OBJECTIF A: Relevez toutes les villes que le chef a visitées lors du voyage destiné à lui faire découvrir les cuisines asiatiques, selon l'extrait fourni.

EXTRAIT FOURNI:
==========

Il travaille deux ans où le restaurant obtient sa troisième étoile puis part pour une nouvelle aventure : un client régulier, Andrew Borrok, l'embauche en tant que chef privé dans sa magnifique résidence de Long Island dans les Hamptons. Il y fait construire une cuisine de 2 millions de dollars et travaille pour lui pendant deux ans dans un luxe incroyable. Cependant, chef privé, c'est un travail très solitaire, avec du confort, certes mais une certaine lassitude.

Il le fait voyager à Tokyo, Kyoto, Beijing, Shanghai puis Hong Kong pour lui faire découvrir les cuisines asiatiques. Il tombe alors amoureux de Hong Kong et sait que s'il doit partir, il ira là un jour. Son employeur, de plus en plus obsédé par son poids, mange de moins en moins et le boulot devient donc de moins en moins intéressant. "Via un ami, je postule alors pour un job de professeur dans une Ecole de Cuisine à Hong Kong et obtient la place tout de suite. J'y rencontre mes deux futurs associés hongkongais, Clifford Chan et David Tsung  qui viennent y prendre des cours pour le plaisir. L'un est propriétaire immobilier à Hong Kong, l'autre est designer, et après deux ans, ils se lancent à trois dans l'aventure lorsqu'un immeuble se vide sur Wanchai Road. " Pour ouvrir le Mirror, il décide d'embaucher des anciens élèves de son école : " C'était un sacré coup de poker car ceux-ci n'ont qu'une expérience très limitée de la cuisine et qu'à Hong Kong, il faut réussir dans les six premiers mois pour survivre ".

L'aventure étoilée du Mirror
Le restaurant ouvre le 17 septembre 2010 : "Il a fallu faire des plats très simples au début car mon équipe n'était pas encore assez expérimentée. Mais le succès a tout de suite été au rendez-vous. Le 19 septembre, nous étions pleins pour trois mois ! ". Deux semaines après l'ouverture, CNNGO les désigne comme meilleur "nouveau restaurant", ce qui entraîne un cercle médiatique vertueux. Puis, un an plus tard, c'est la consécration avec la première étoile obtenue dès la première année en décembre 2011.

==========

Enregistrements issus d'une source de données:
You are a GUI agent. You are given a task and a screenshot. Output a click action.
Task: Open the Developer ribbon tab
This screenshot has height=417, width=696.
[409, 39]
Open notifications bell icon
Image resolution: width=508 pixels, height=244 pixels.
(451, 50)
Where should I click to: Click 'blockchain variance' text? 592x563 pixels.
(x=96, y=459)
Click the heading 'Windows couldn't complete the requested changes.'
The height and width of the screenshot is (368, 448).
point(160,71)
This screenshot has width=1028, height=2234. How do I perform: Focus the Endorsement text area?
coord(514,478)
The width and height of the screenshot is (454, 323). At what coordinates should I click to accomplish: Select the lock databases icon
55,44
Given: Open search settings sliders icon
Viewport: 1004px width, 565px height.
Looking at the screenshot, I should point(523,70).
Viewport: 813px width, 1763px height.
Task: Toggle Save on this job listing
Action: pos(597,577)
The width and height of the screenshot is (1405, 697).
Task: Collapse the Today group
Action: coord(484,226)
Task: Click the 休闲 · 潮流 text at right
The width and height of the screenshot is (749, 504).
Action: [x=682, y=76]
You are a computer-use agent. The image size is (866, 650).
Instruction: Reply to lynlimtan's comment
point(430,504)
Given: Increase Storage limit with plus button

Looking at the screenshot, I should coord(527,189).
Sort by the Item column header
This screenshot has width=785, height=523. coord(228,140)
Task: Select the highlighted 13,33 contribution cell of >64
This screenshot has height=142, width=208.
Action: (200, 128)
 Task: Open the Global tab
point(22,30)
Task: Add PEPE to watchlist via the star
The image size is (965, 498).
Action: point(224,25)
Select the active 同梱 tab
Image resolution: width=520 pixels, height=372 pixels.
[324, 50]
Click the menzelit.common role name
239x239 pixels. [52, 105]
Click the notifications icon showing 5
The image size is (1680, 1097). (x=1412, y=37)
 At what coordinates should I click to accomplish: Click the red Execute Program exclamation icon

==========

OBJECTIF B: Mettez à jour la liste depuis son début jusqu'à la ligne contenant "Action: (200, 128)" incluse, en remplaçant "Given:" par "Instruction:". Ne reproduisez que ces lignes.

SORTIE COMPLÈTE A: Tokyo, Kyoto, Beijing, Shanghai, Hong Kong

SORTIE COMPLÈTE B:
You are a GUI agent. You are given a task and a screenshot. Output a click action.
Task: Open the Developer ribbon tab
This screenshot has height=417, width=696.
[409, 39]
Open notifications bell icon
Image resolution: width=508 pixels, height=244 pixels.
(451, 50)
Where should I click to: Click 'blockchain variance' text? 592x563 pixels.
(x=96, y=459)
Click the heading 'Windows couldn't complete the requested changes.'
The height and width of the screenshot is (368, 448).
point(160,71)
This screenshot has width=1028, height=2234. How do I perform: Focus the Endorsement text area?
coord(514,478)
The width and height of the screenshot is (454, 323). At what coordinates should I click to accomplish: Select the lock databases icon
55,44
Instruction: Open search settings sliders icon
Viewport: 1004px width, 565px height.
Looking at the screenshot, I should point(523,70).
Viewport: 813px width, 1763px height.
Task: Toggle Save on this job listing
Action: pos(597,577)
The width and height of the screenshot is (1405, 697).
Task: Collapse the Today group
Action: coord(484,226)
Task: Click the 休闲 · 潮流 text at right
The width and height of the screenshot is (749, 504).
Action: [x=682, y=76]
You are a computer-use agent. The image size is (866, 650).
Instruction: Reply to lynlimtan's comment
point(430,504)
Instruction: Increase Storage limit with plus button

Looking at the screenshot, I should coord(527,189).
Sort by the Item column header
This screenshot has width=785, height=523. coord(228,140)
Task: Select the highlighted 13,33 contribution cell of >64
This screenshot has height=142, width=208.
Action: (200, 128)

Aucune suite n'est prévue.